Member of the Philippine Assembly from Iloilo
- In office October 16, 1907 – October 16, 1909
- Preceded by: position established
- Succeeded by: Francisco Felipe Villanueva
- Constituency: 1st district
- In office October 16, 1912 – June 30, 1914
- Preceded by: Espiridion Guanco
- Succeeded by: Tiburcio Lutero
- Constituency: 4th district

6th Governor of Iloilo
- In office 1914–1916
- Preceded by: Adriano Hernández
- Succeeded by: Gregorio Yulo

Personal details
- Born: February 6, 1879 Molo, Iloilo, Captaincy General of the Philippines
- Died: August 1, 1953 (aged 74) Iloilo City, Iloilo, Philippines
- Relations: Ramón Avanceña (brother)
- Education: University of Santo Tomas

= Amando Avanceña =

Filipino lawyer and politician (1879-1953)

Amando Avanceña y Quiosay (February 6, 1879 — August 1, 1953) was a Filipino lawyer, hacendero, and politician. He became a member of the Philippine Assembly from 1907 to 1909 and 1912 to 1914 and served as governor of Iloilo from 1914 to 1916.

He was also president of the La Confederacion de Asociaciones y Plantadores de Caña Dulce, Inc. during the 1920s and 1930s.

==Biography==
He was born in Molo, Iloilo on February 6, 1879. He studied at Colegio Seminario de Jaro from 1893 to 1897 and entered the University of Santo Tomas.

When the Philippine Revolution broke out, he served in the revolutionary army. Upon the establishment of the civil government by the Americans, he studied law in the Colegio de Abogados de Manila in 1902. In 1904, he was admitted to the bar.

As a political activist, he had been a contributor to La Revolucion, a newspaper published during the war against Spain, and El Pais, a newspaper suspended by the American military.

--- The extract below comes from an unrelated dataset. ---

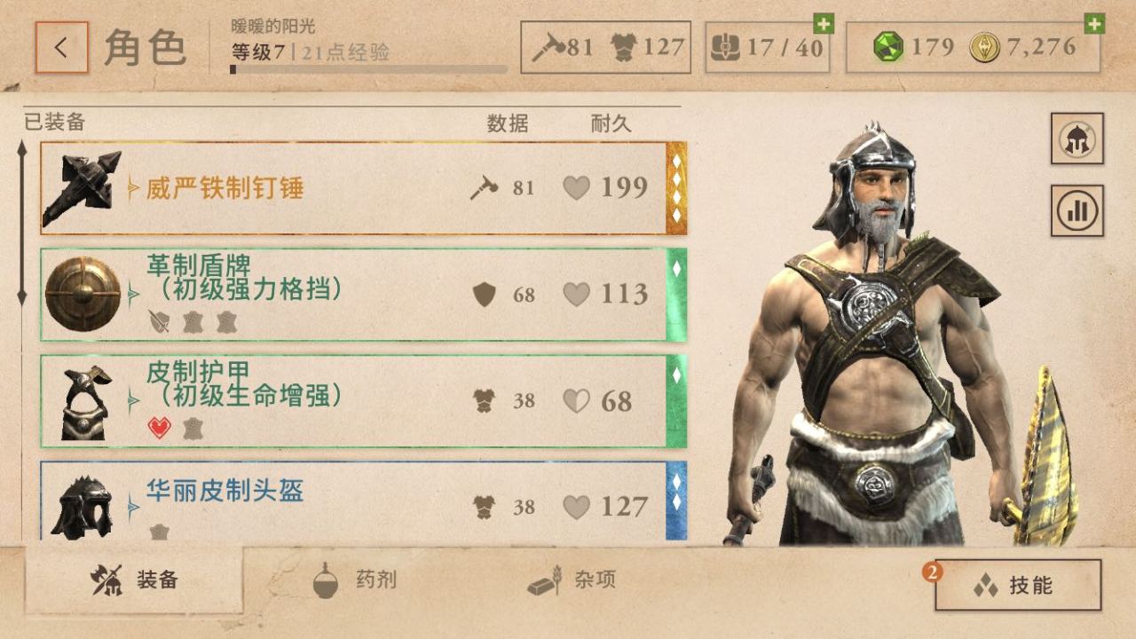Open the helmet appearance icon
Screen dimensions: 1136x639
click(1077, 138)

In 1907, he was elected to the Philippine Assembly representing Iloilo's 1st district. As an assemblyman, he was a member on the committees on elections, public lands, state mines, and forestry. He served until 1909. He was again reelected in 1912, representing Iloilo's 4th district. He held this position until his resignation in 1914.

In 1914, he was provincial governor of Iloilo.

===Post-political life===
====Confederation of Associations and Planters of Sugar Cane====
In 1924, four planter groups from Talisay, Bacolod, Ma-ao, and Isabela created the La Confederacion de Asociaciones y Plantadores de Caña Dulce, Inc. With a subsidy of two centavos per picul of sugar milled, this organization attracted more planter groups from other major milling areas in Negros and Pampanga. The confederation, through the help of Avanceña as its president and chief spokesman, worked to secure better loan terms and lobbied in Manila and Washington.

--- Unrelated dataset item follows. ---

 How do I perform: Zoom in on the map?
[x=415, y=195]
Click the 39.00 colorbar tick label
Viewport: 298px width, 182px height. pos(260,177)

During the post-1921 Philippine financial crisis, prosperity during the central era did not create harmony in the sugar industry, as profit distribution caused tensions. Planters saw stockholders at sugar centrals financed by the Philippine National Bank (PNB) making high dividends while they were in debt and believed they deserved a larger share. Hacenderos, mainly tied to thirty-year contracts, aimed to enhance their situation sooner. Due to this, the hacenderos pressured the Philippine Legislature in mid-1929 seeking to increase their share of milled sugar from 55 percent to 60 percent. Within a year, they proposed a legislative bill to change this, but it was narrowly defeated due to Senate President Manuel L. Quezon's constitutional objections.

Avanceña proposed that the government should make the bank's sugar centrals offer higher participation voluntarily. However, the PNB declined this proposal. The bank's sugar centralists argued that landowners, rather than planter-lessees, would benefit from this change. As a result of the hacenderos' defeat, they threatened to vote for the opposing Democrata Party and to decrease cane production.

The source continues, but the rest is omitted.